In this new model, the distribution of the predictions is more in line with the distribution of the labels.

The errors of this model are also closer to a normal distribution, even though the model still undervalues some observations.

4.5. Comparing models’ performance

The model in section 2 is called “simple” and the current model (with interactions and log-transformed target) is called “advanced”.

loss_type = 1 # 1 for L1-loss, 2 for L2-loss
n_iter = 10_000 # Number of iterations on which to compute the loss (for moving average and final value)

df_loss = (pd.concat([error, error_advanced], axis=1, keys=["simple", "advanced"])
           .apply(lambda x: np.power(np.abs(x), loss_type)))

f, (ax1, ax2) = plt.subplots(ncols=2, figsize=(15, 5.5))
f.suptitle("Comparison of models' performance", fontweight=SUPTITLE_FONTWEIGHT, fontsize=SUPTITLE_FONTSIZE)

df_loss.rolling(n_iter).mean().plot(ax=ax1)
ax1.set_title(f"Moving average of loss (over {n_iter:,} iterations)", fontsize=15)

loss_last_it = df_loss.tail(n_iter).mean()
pct_diff_loss = 100 * (loss_last_it.advanced / loss_last_it.simple - 1)

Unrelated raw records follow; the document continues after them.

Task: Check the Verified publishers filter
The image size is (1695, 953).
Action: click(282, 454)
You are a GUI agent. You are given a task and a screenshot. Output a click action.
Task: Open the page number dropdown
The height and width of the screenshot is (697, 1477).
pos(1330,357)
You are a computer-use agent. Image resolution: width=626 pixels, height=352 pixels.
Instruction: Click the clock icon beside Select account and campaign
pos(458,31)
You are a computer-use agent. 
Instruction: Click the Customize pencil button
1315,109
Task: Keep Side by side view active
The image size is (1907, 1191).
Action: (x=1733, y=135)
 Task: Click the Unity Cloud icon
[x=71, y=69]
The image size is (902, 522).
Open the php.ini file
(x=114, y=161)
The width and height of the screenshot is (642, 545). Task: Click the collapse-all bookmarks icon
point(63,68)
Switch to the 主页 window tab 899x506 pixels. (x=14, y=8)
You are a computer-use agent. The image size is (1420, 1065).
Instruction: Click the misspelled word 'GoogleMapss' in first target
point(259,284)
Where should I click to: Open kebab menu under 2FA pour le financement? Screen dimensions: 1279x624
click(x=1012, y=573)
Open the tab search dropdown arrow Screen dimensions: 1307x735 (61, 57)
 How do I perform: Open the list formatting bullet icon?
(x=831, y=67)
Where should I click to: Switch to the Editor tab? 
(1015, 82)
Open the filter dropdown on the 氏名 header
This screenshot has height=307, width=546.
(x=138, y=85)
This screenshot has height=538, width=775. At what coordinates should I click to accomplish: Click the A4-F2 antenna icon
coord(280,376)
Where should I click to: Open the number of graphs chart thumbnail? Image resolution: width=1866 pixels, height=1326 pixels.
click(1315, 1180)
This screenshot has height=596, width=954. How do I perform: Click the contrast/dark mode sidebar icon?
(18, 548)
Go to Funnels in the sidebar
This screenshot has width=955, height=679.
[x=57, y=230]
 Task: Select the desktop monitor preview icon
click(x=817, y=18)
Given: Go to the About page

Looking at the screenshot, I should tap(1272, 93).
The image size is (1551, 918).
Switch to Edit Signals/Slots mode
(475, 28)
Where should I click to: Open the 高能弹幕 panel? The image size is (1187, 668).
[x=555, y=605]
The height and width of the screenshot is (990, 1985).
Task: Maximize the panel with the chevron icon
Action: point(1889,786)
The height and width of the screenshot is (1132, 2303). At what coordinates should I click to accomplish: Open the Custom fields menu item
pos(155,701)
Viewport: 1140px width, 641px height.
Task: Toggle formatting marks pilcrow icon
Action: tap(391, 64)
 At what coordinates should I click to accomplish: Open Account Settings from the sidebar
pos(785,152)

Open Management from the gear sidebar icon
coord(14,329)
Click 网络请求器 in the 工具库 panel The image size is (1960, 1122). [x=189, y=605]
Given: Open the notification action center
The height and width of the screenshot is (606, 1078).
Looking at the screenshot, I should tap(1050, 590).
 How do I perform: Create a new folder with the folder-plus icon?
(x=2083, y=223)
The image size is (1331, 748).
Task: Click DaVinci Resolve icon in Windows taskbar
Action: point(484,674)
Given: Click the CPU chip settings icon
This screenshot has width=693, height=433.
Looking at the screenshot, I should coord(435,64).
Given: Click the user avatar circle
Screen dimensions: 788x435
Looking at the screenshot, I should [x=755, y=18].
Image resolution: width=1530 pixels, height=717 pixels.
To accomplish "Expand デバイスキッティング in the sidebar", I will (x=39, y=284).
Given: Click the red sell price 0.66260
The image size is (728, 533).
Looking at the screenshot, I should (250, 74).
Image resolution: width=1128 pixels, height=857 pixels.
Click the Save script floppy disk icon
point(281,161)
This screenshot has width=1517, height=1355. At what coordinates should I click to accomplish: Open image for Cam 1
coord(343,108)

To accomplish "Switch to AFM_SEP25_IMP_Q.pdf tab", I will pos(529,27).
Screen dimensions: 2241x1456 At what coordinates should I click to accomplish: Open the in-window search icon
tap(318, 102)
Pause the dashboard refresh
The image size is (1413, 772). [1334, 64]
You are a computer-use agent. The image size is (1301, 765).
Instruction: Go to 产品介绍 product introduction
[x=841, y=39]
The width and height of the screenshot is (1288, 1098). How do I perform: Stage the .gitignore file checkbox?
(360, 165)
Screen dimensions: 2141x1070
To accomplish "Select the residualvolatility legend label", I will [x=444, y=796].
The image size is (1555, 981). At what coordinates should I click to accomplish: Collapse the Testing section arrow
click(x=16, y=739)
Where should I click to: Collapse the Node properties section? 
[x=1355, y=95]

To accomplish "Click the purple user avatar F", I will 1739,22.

loss_last_it.plot.bar(ax=ax2, color="gray")
ax2.set_title(f"Loss computed on the last {n_iter:,} iterations", fontsize=15)
ax2.text(.75, loss_last_it.advanced * 1.025, f"Δ% loss= {pct_diff_loss:.2f}", fontsize=12, fontweight=SUPTITLE_FONTWEIGHT)
ax2.set_xticklabels(ax2.get_xticklabels(), fontsize=13, rotation=0)

plt.show()
../_images/DFtoVW_tutorial_75_0.png

The model with interactions and log-transformed target offers substantial improvements over the simple model: the loss (computed on the last 10 000 observations) decreases by about 23%.